What is required ▸
Reproduce exactly the run of lines that begins with the one containing "You are a GUI" and ends with the last line of the records, omitting pictures.

Dataset content ▸
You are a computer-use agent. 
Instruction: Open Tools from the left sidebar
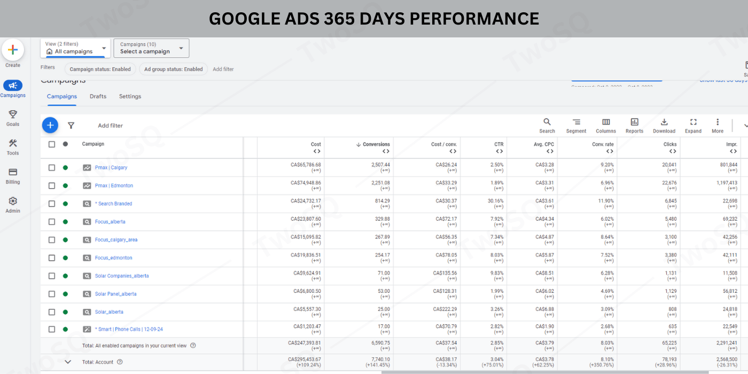coord(13,146)
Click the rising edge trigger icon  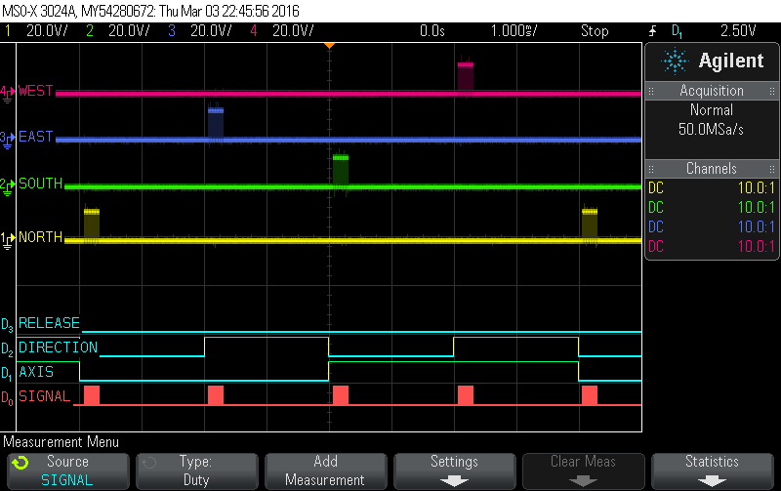click(x=652, y=31)
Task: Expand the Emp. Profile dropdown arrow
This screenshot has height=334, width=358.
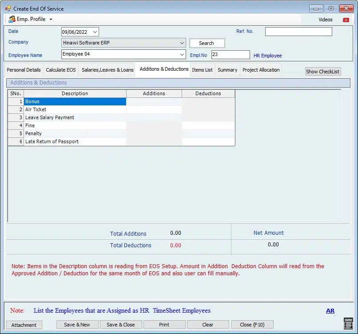Action: (51, 20)
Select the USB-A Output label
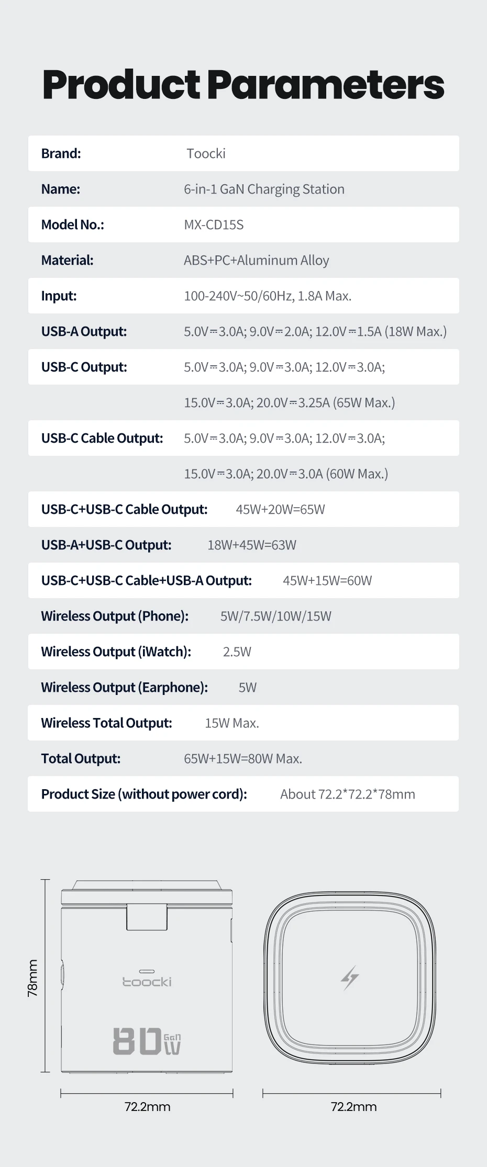The width and height of the screenshot is (487, 1167). [84, 331]
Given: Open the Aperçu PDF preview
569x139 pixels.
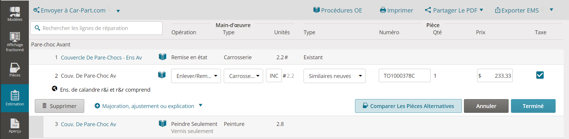Looking at the screenshot, I should pyautogui.click(x=15, y=126).
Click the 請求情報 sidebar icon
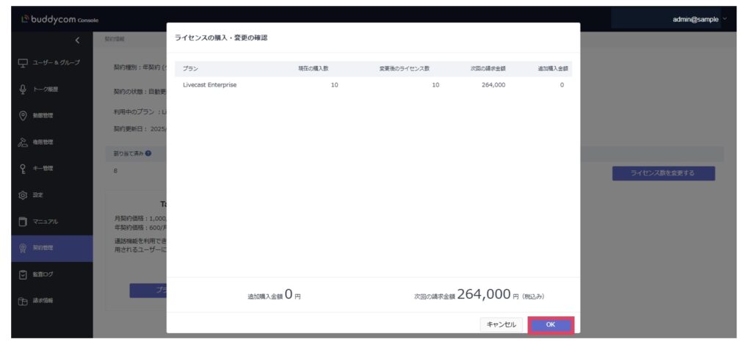752x347 pixels. coord(23,301)
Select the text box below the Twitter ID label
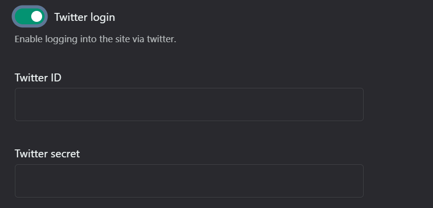 pos(189,105)
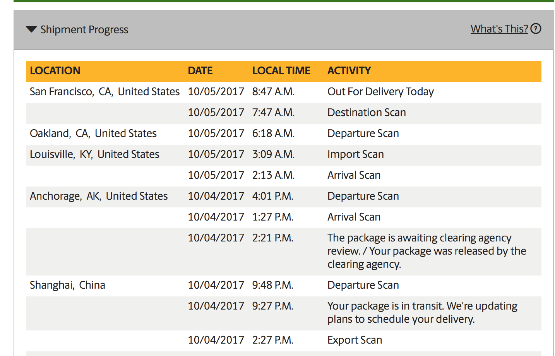Image resolution: width=555 pixels, height=356 pixels.
Task: Click the ACTIVITY column header
Action: (x=349, y=71)
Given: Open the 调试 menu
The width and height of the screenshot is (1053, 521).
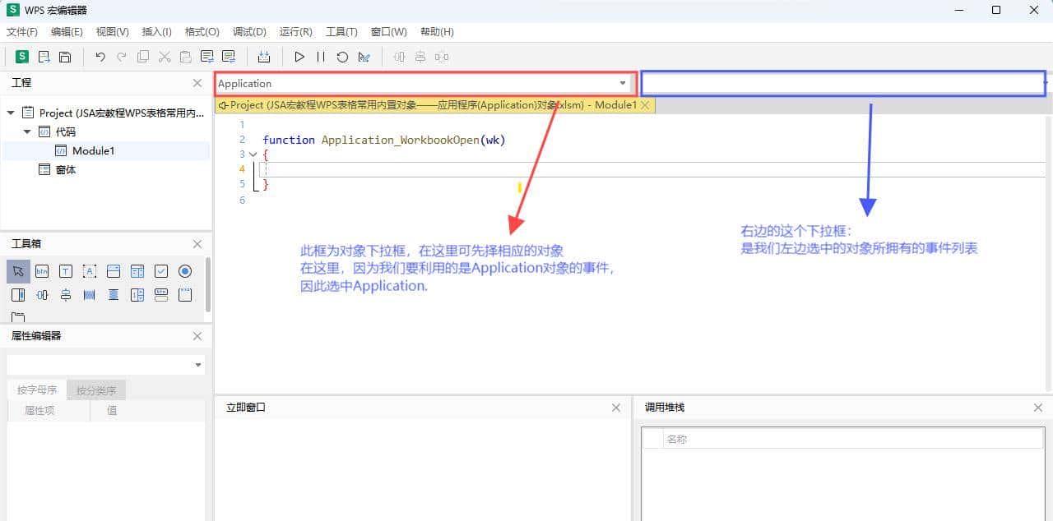Looking at the screenshot, I should pyautogui.click(x=248, y=32).
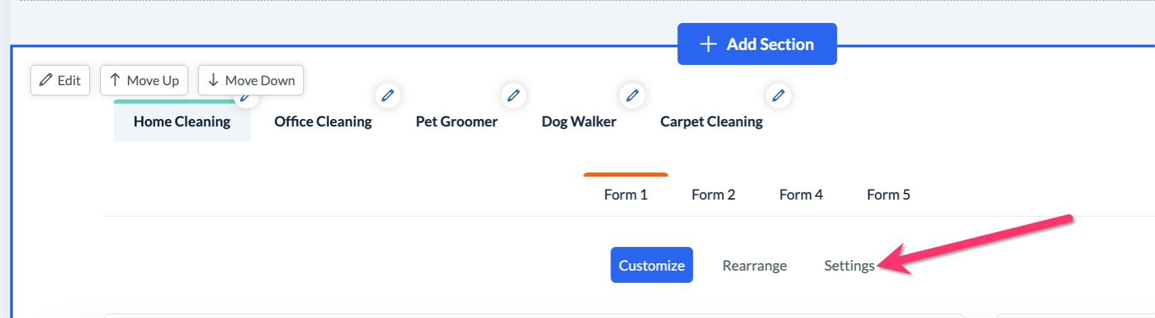Select the Carpet Cleaning tab
Image resolution: width=1155 pixels, height=318 pixels.
coord(711,122)
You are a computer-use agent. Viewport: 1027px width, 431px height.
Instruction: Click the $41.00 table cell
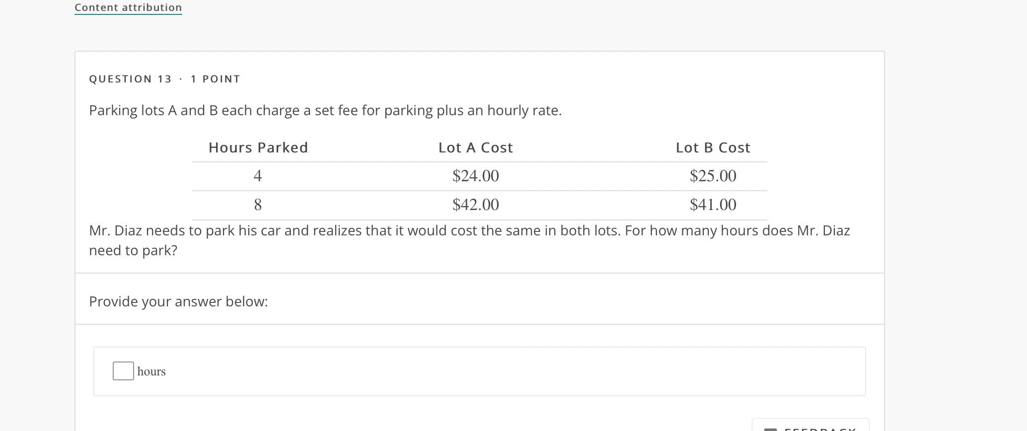coord(713,205)
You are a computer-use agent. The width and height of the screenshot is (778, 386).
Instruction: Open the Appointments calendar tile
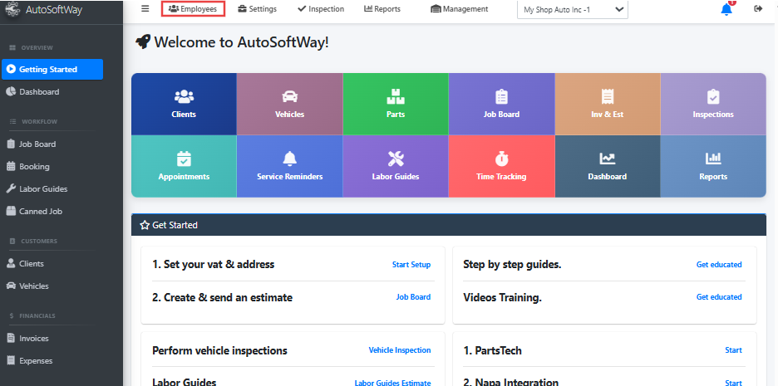(184, 166)
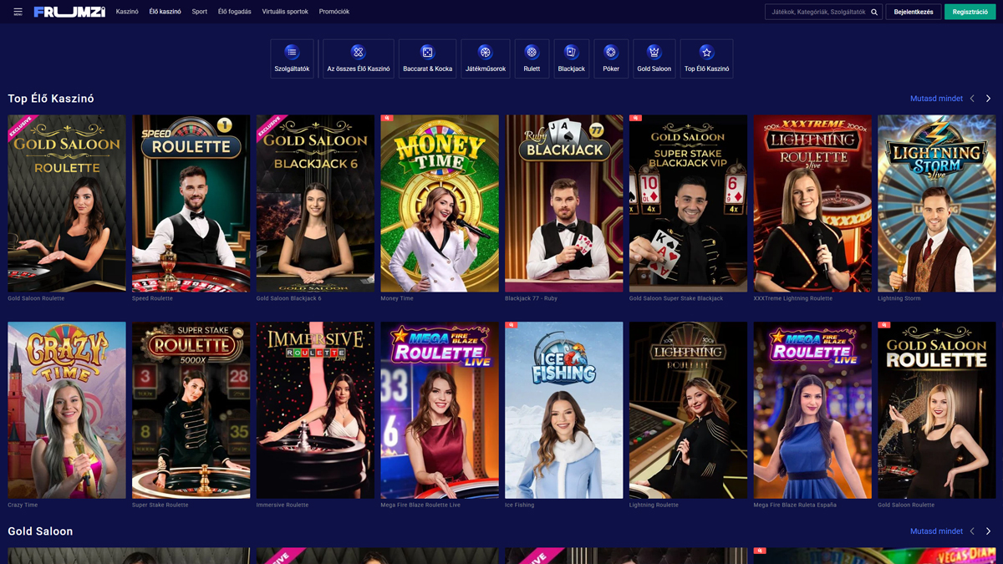
Task: Click the Regisztráció button
Action: (970, 12)
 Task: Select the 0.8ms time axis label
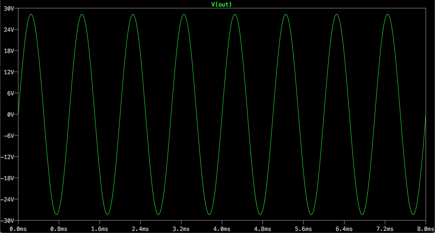(59, 229)
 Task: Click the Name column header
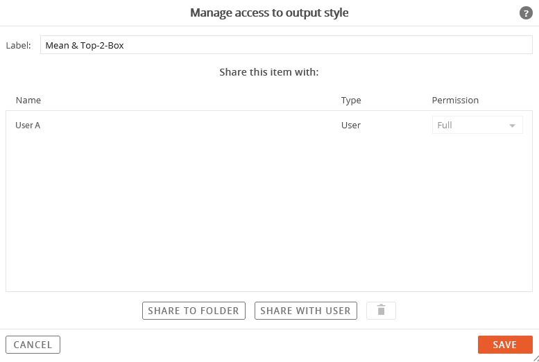[28, 100]
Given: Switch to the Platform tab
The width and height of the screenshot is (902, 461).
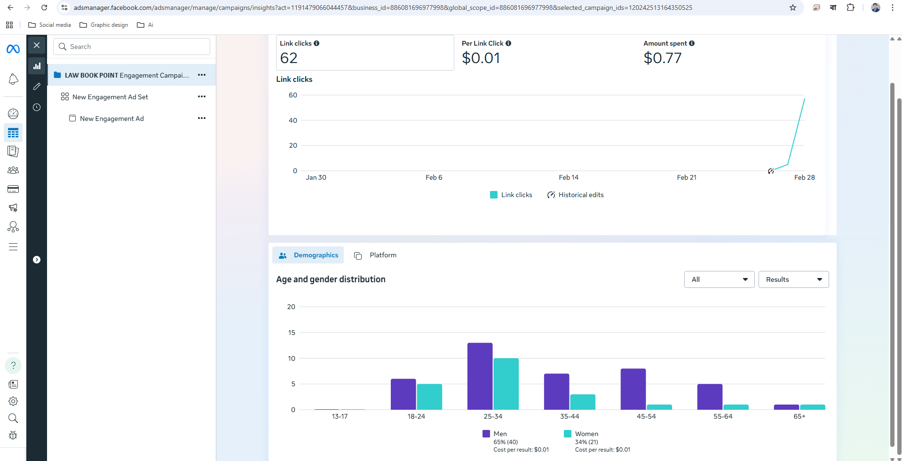Looking at the screenshot, I should (x=375, y=255).
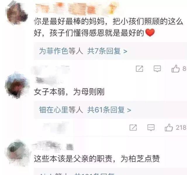This screenshot has width=187, height=175.
Task: Expand the partially visible replies at bottom
Action: point(77,174)
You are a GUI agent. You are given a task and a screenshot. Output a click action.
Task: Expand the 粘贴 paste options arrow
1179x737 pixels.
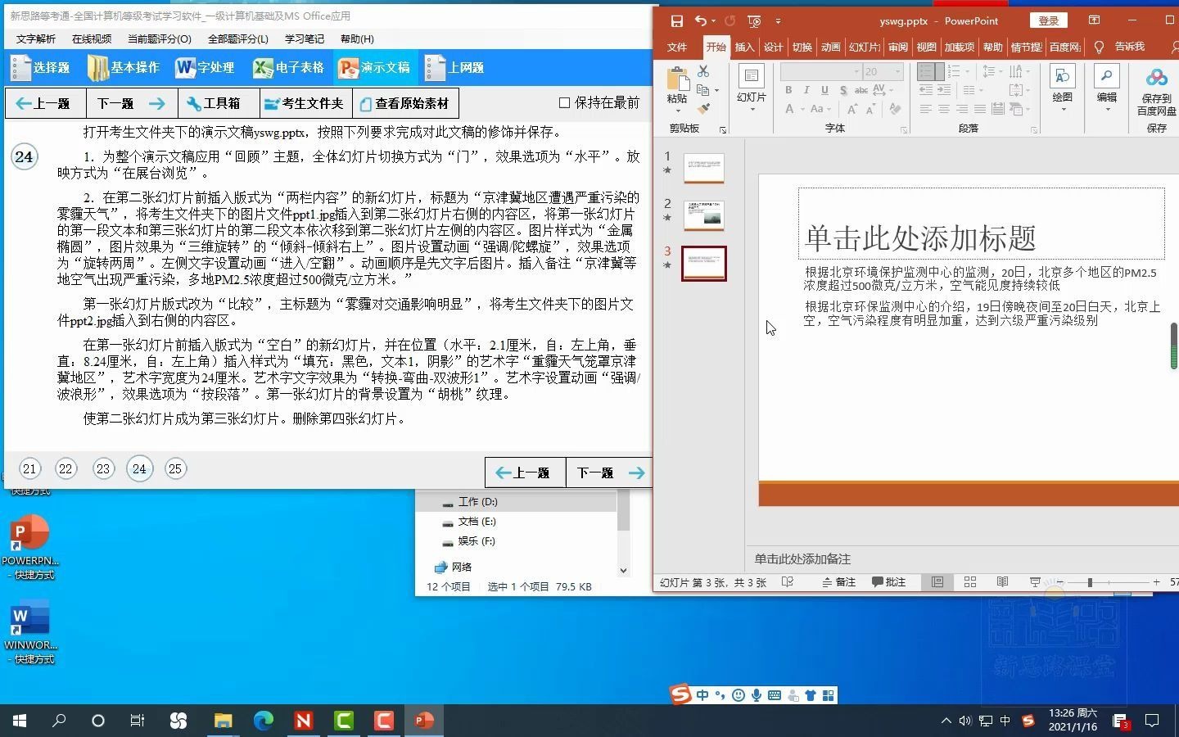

Exercise answer ▸
You are a GUI agent. You are given a task and a screenshot. Output a click action.
Task: Expand the 粘贴 paste options arrow
1179x737 pixels.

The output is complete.